Your task: Select all lines holding the word "panel" from the entries that follow.

Stored dataset items:
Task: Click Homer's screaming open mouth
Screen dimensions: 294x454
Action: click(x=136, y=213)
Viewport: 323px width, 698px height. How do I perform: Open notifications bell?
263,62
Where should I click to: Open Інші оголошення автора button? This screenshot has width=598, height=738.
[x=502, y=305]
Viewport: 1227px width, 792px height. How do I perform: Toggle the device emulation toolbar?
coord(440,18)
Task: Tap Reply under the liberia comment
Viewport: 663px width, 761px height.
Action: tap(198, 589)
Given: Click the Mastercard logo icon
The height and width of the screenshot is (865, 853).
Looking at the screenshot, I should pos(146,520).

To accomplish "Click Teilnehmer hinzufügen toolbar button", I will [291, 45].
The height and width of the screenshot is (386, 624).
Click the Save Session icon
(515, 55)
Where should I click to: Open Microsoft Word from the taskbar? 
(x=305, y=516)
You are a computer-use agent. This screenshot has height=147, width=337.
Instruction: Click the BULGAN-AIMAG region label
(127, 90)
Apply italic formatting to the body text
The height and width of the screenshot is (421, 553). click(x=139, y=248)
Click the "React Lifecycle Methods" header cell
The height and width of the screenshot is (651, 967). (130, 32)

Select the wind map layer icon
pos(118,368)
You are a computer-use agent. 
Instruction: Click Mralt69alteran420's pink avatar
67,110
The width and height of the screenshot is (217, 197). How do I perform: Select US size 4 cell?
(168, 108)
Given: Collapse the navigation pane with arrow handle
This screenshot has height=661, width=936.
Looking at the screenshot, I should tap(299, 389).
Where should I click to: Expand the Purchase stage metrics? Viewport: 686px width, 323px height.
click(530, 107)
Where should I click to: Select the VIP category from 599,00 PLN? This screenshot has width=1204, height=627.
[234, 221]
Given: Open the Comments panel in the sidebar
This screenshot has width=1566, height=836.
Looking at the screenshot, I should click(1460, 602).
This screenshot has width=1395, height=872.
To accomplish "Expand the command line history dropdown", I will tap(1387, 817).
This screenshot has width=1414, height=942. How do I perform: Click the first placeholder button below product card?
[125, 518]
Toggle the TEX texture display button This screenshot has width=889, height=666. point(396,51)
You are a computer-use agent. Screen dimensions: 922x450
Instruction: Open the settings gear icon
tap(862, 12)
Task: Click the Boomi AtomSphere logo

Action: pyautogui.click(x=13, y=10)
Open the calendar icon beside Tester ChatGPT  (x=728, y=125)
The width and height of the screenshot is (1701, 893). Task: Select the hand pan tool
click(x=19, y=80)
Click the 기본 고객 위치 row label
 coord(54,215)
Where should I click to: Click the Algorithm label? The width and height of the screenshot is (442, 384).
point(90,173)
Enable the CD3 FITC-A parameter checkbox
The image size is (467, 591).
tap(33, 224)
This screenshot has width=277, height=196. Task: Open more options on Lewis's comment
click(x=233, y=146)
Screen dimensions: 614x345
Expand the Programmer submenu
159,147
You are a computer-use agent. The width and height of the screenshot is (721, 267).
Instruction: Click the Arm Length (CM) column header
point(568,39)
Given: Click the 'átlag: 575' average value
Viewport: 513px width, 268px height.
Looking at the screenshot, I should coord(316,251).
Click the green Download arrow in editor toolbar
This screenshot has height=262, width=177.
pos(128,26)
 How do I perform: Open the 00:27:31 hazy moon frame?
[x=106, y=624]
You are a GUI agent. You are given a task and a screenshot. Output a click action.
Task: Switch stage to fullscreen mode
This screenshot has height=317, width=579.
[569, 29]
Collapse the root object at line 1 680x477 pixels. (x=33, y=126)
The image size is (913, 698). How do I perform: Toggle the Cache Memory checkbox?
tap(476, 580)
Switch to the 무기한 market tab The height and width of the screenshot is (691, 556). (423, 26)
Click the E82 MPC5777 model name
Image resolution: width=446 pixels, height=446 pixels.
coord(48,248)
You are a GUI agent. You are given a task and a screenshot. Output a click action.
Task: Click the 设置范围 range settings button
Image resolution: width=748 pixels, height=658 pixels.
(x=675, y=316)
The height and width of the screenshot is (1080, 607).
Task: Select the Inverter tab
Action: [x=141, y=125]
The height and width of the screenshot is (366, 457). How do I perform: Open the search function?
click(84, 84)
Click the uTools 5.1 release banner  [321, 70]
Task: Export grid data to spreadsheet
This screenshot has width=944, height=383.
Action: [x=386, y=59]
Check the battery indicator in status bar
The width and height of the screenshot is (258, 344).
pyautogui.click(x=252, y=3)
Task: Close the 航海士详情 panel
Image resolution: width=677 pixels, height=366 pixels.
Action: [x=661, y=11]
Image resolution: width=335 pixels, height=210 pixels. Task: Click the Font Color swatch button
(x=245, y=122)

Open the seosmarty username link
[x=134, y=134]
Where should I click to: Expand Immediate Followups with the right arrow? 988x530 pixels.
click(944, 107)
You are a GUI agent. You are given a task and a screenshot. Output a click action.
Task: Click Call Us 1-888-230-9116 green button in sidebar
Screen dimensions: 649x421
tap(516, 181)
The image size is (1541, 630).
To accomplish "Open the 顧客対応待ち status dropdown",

Answer below:
Given: Open the Comments panel in the sidebar
Task: Close the 航海士详情 panel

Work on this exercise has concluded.